К нашему столу в саду Петшиков подошла маленькая старушка бурятка. Ей тут же освободили место, поспешно подали прибор.
— Если бы она пришла в мой дом, — обратился ко всем Петрас, — и сказала: мне негде жить, я бы сказал: оставайся у нас навсегда. И любой в Вершине сделал бы то же самое.
— Любой, — подтвердили за столом.
— Когда в тридцать седьмом я осталась без родителей, одна, с младшими братьями и сестренками, и никто нам, детям «врагов народа» не осмелился помочь, она, бурятка эта, тайком принесла нам хлеб, — шепчет Наталья Янашекова.
Девяностосемилетняя женщина догадалась, о чем разговор, улыбается, и мы обе хорошо понимаем, что не я за этим столом почетный гость.
«Московской» и апельсинового ликера в бутылках убыло. Собравшиеся сбились с официального тона, перестали называть друг друга по отчеству . Неудивительно. Все за этим столом — родственники. Бригадир Петшик, оказывается, племянник Фигуры, заведующего фермой. Фигура — шурин председателя сельсовета Маслёнга. Маслёнг — брат Новаковой, Фигуровой и Корчаковой, а муж Новаковой, то есть шурин Маслёнга, — заведующий конюшней и брат…

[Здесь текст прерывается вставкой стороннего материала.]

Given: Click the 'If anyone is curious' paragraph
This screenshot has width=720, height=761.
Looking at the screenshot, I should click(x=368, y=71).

— Очень трудно руководить такой бригадой, — говорит Петшик. — Сделаешь кому-нибудь замечание, а тебе тут же: «Ты как с дядей разговариваешь?»
Судя по тому, что Петшик рассказывает о польской бригаде, его ребята — самые большие индивидуалисты в многонациональном колхозе, у каждого обо всем свое мнение, каждого приходится убеждать, но, если убедить удается, работают прекрасно; с чувством юмора у них все в порядке — шутки понимают с полуслова и подхватывают на лету, лучшие колхозные анекдоты рождаются среди поляков; они лучше всех ездят верхом и отличные охотники. У Зенека Митренги на счету уже двенадцать медведей, а Петшик, когда жена просит шкурку, идет в тайгу и приносит соболя.

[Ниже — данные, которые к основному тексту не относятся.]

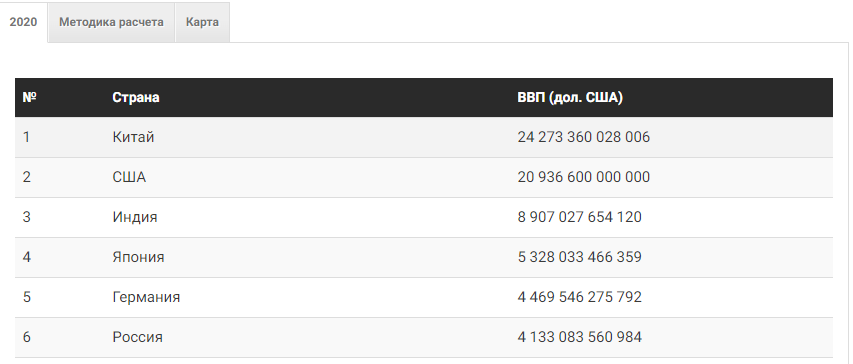853x364 pixels.
Task: Select the Япония country cell
Action: click(138, 257)
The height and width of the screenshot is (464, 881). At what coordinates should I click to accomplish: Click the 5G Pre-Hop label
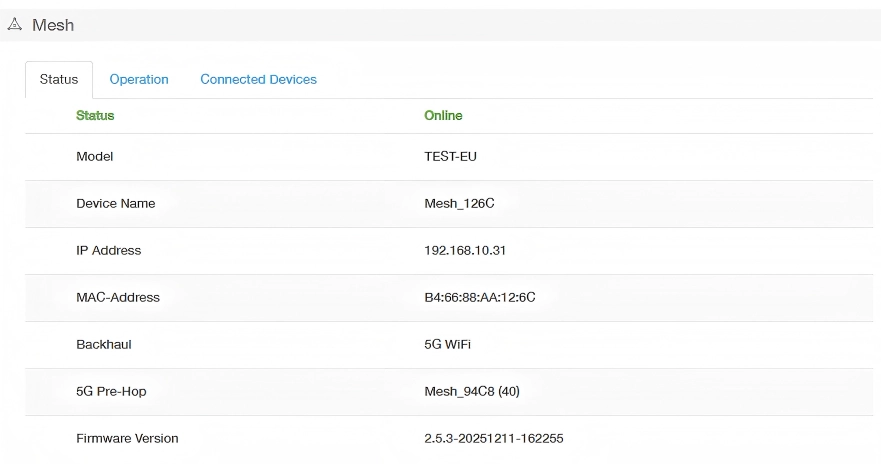[111, 392]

«Московская» закончилась, остался апельсиновый ликер.
— А может, споем? — спрашивает Наташа, которую называют Натальча.
Что ж вы головы повесили, соколики,
Или выпить захотели, алкоголики…
— Нет, Натальча, нет, незачем такое корреспонденту петь, — одергивает ее доярка Бальвина Каня. — Уж лучше это:
Пропьем сестру, прогуляем брата,
Мы на то надеемся, что Сибирь богата…
Пожилые женщины предлагают спеть что-нибудь по-польски.
Приходит Колька Даниленко с гармонью. Натальча приглашает жену Петшика, а меня приглашает Бальвина Каня. Похоже, веселье затянется на всю ночь. Утром Наталья Янашекова провожает меня на автобус. Мы ищем его по всей деревне, потому что идет дождь и неизвестно, где этот автобус сегодня остановится.
Я держу хлеб, который перед уходом сунула мне в руку Наталья.
— Зачем? — говорю я. — Поем в Иркутске.
— Бери, бери. В дороге всегда надо иметь кусок хлеба…
Четыре миллиона шахматистов
В Москве на Гоголевском бульваре, в особняке, некогда принадлежавшем купцу и оперному меценату Зимину, размещается Центральный шахматный клуб СССР. Его члены — мастера, гроссмейстеры и перворазрядники; их несколько тысяч. В других городах существуют местные клубы для тех, кто в мастера не вышел, — таких четыре миллиона. Неорганизованных шахматистов и шахматных болельщиков — в несколько раз больше.
В вестибюле клуба витрина. Центральное место занимает фотография Ленина, играющего в шахматы с Горьким.
Диаграммы показывают, как в Советском Союзе рос интерес к этой игре. До революции шахматистов было пять тысяч, в 1933 году — триста тысяч, в сороковые годы произошел резкий скачок. С тех пор статистка оперирует миллионами.